Desconfiem muito de quem tenha a boca sempre cheia de povo; com a boca cheia, mesmo a sério, não sobraria apetite para o almoço. Assim, sendo o palrador anafado, ficaremos a saber que é um trafulha, ou demagogo, para usar o eufemismo que muito por aí ecoa. Pode bem ser, até, que o tal quem seja romano, daqueles que tinham um pauzinho para provocar o vómito; vomitava o povo e servia-se do lagostim.

Mas povo? O que é povo? O Pinto Balsemão? O trolha que, perdido de bêbedo, espanca a mulher, ou o violador de criancinhas?

Povo é uma figura de retórica muito usada pelos caçadores de votos e pelas suas almas gémeas, os facebookistas que, para provarem que estrão vivos, carregam os políticos com os pecados que eles próprios têm.

– Quem diz é que é, quem diz é que é – gritam os putos na escola.

Eu sei que há políticos que merecem os mais feios epítetos, mas também sei que a maioria os não merece.

Pode bem ser que me equivoque, mas é minha convicção que todos os facebookistas azedos que acusam os políticos, generalizando, são, sem excepção – porque azedo é assim – o que uns políticos são, mas não são o que a maioria deles é.

HIGIENE PLUMITIVA

Há dias, um correspondente facebbokista, sentindo-se criticado no referente às suas useiras partilhas mais do que criticáveis, barafustava dizendo que não admitia censura. Que abuso do conceito de censura!
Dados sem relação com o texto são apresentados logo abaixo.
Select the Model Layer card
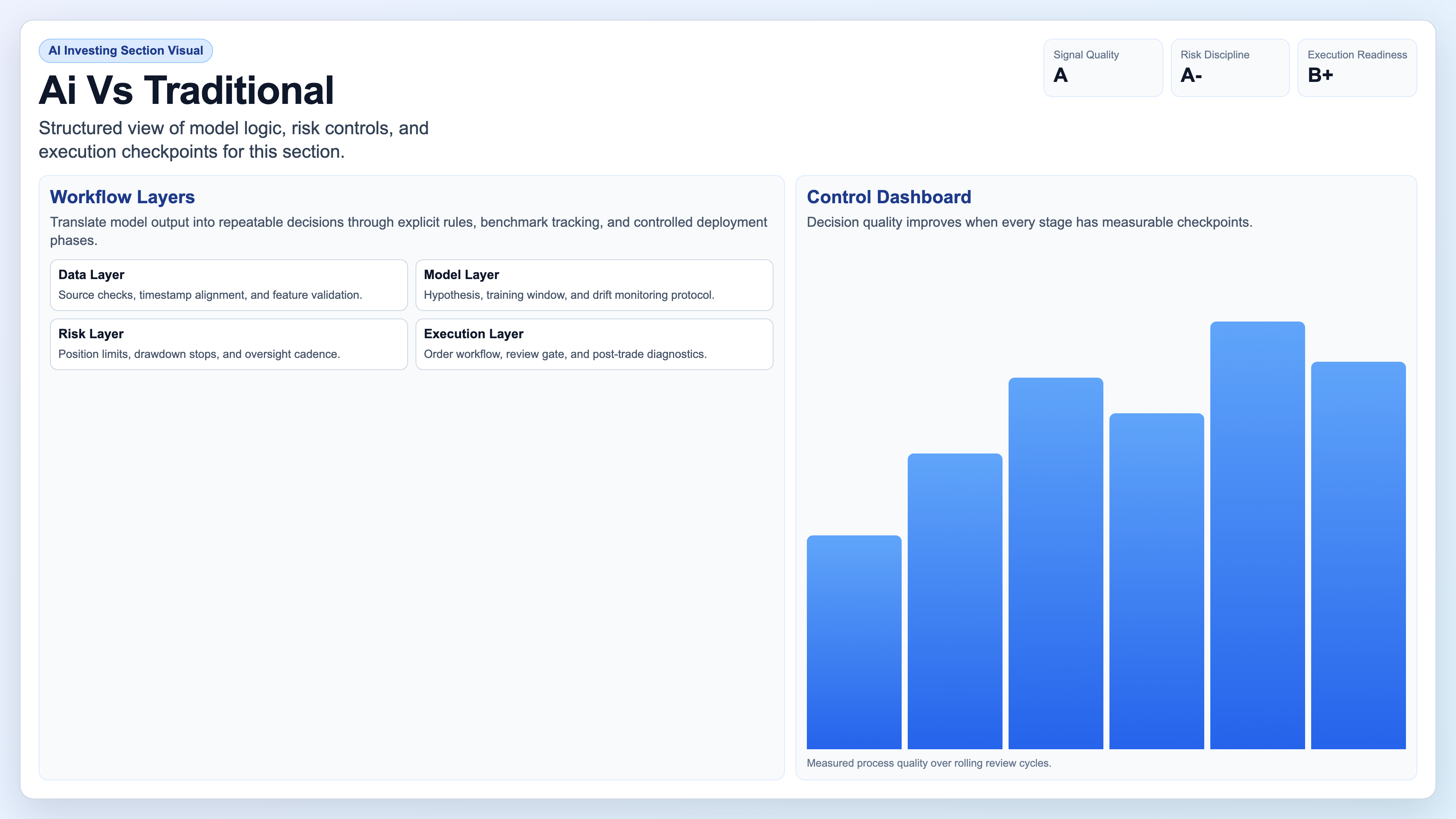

Será que quererá dizer na sua que os mais têm de comer e calar?

Censura é outra coisa, é não nos deixarem dizer coisas verdadeiras, pertinentes e justas, não é dizerem-nos que o que estamos a dizer não é verdadeiro, nem pertinente nem justo. Afinal, se todos tivéssemos o cuidado de usar o triplo filtro de Sócrates, esta conversa seria inútil.

Censura sei bem o que é e sofri-a em pleno – coisa que presumidamente o tal correspondente não deve saber o que seja – quando escrevia no Notícias da Beira (Moçambique). Tempos idos, que se repetirão em breve, claro que em outros moldes, à Bolsonaro, que é o que os sites que o meu correspondente frequenta preparam.
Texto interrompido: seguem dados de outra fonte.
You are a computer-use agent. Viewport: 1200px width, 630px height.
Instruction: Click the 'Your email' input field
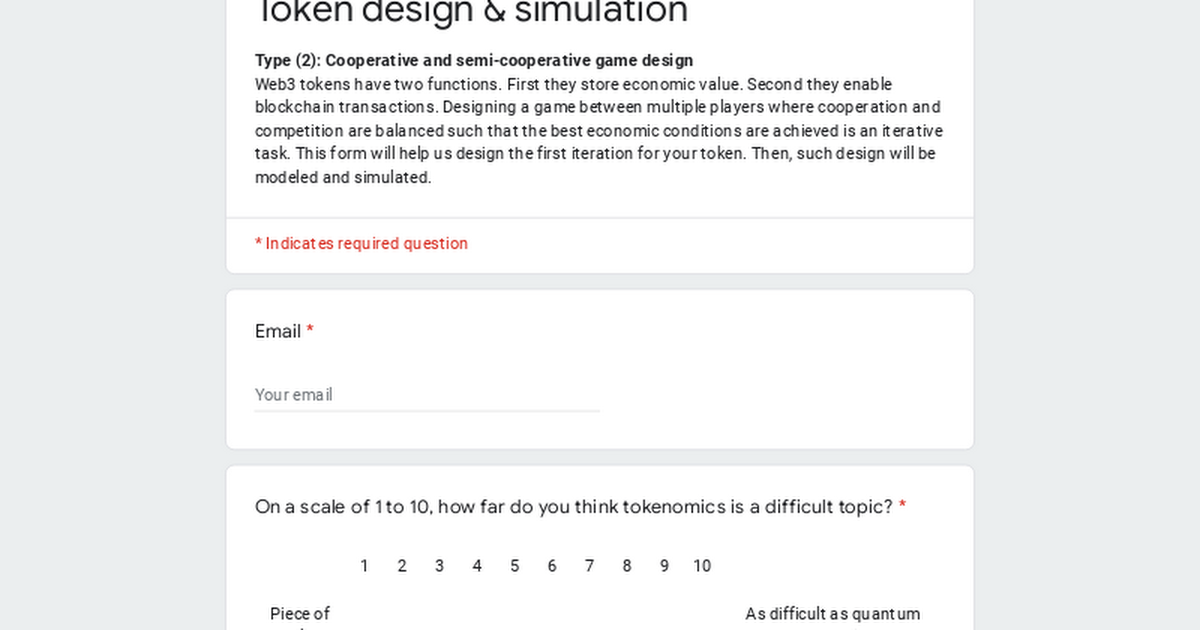pos(427,395)
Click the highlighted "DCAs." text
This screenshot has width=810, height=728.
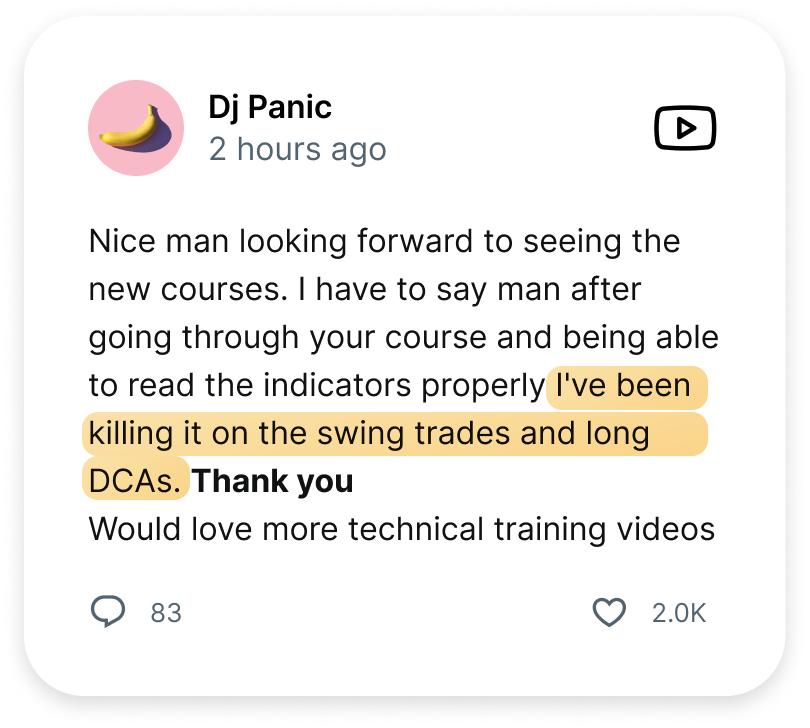134,482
Mas é bom que se lhe diga, para que não se confunda, que quando um chefe de redacção ou um director de um jornal impede a publicação de textos injuriosos não está a exercer censura, está a zelar pela dignidade e pela ética do jornal.
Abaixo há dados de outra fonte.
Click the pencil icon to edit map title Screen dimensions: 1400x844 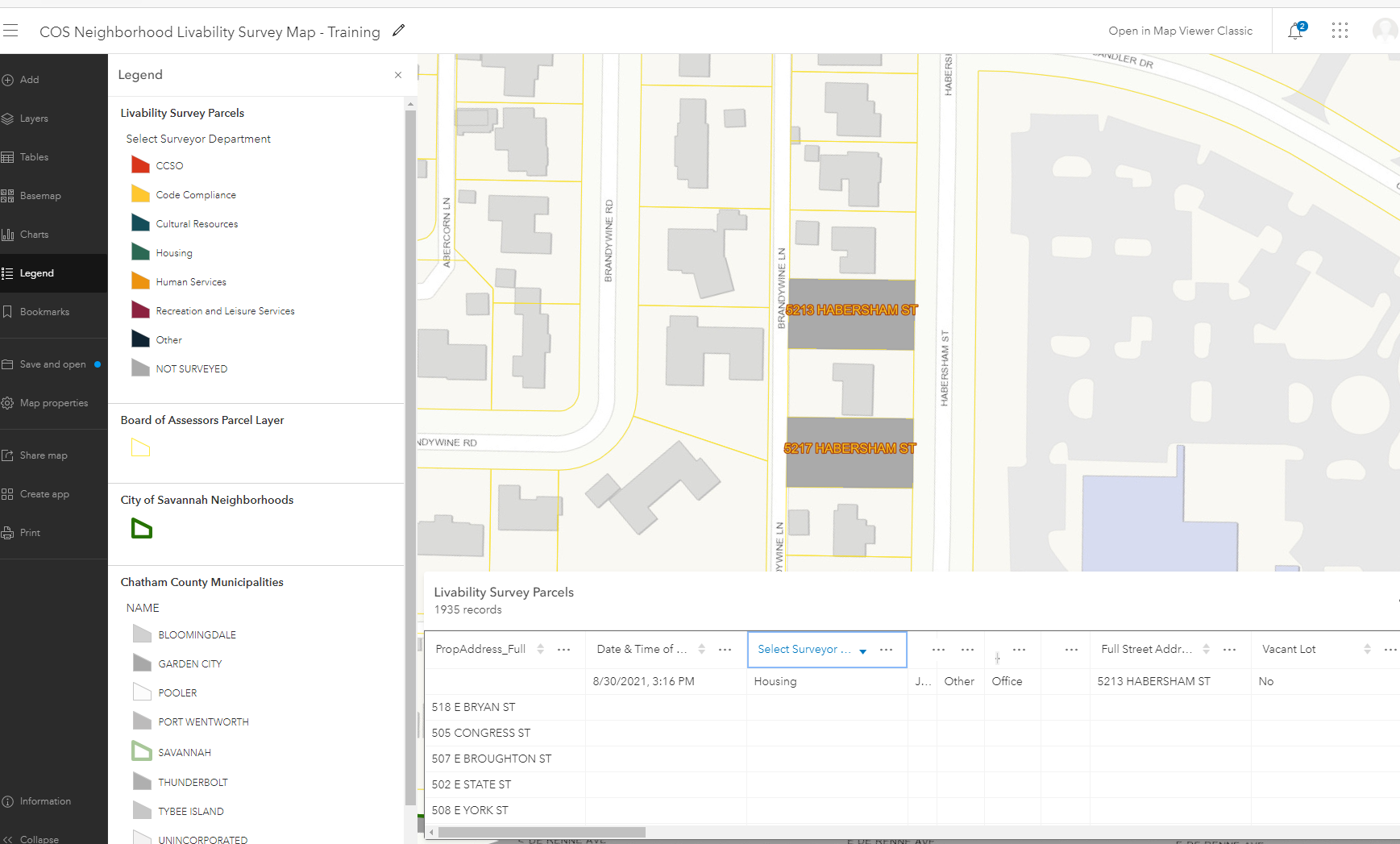tap(398, 31)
Se o Facebook cumprisse rigorosamente o seu próprio regulamento, mais de metade do que por aqui anda não seria publicada; obviamente que não seria censura, mas uma questão de higiene. Não o faz e é pena. Só que o pilim fala mais alto. E a lógica de o ganhar diz quanto mais rasteiras são as coisas mais dinheiro dão.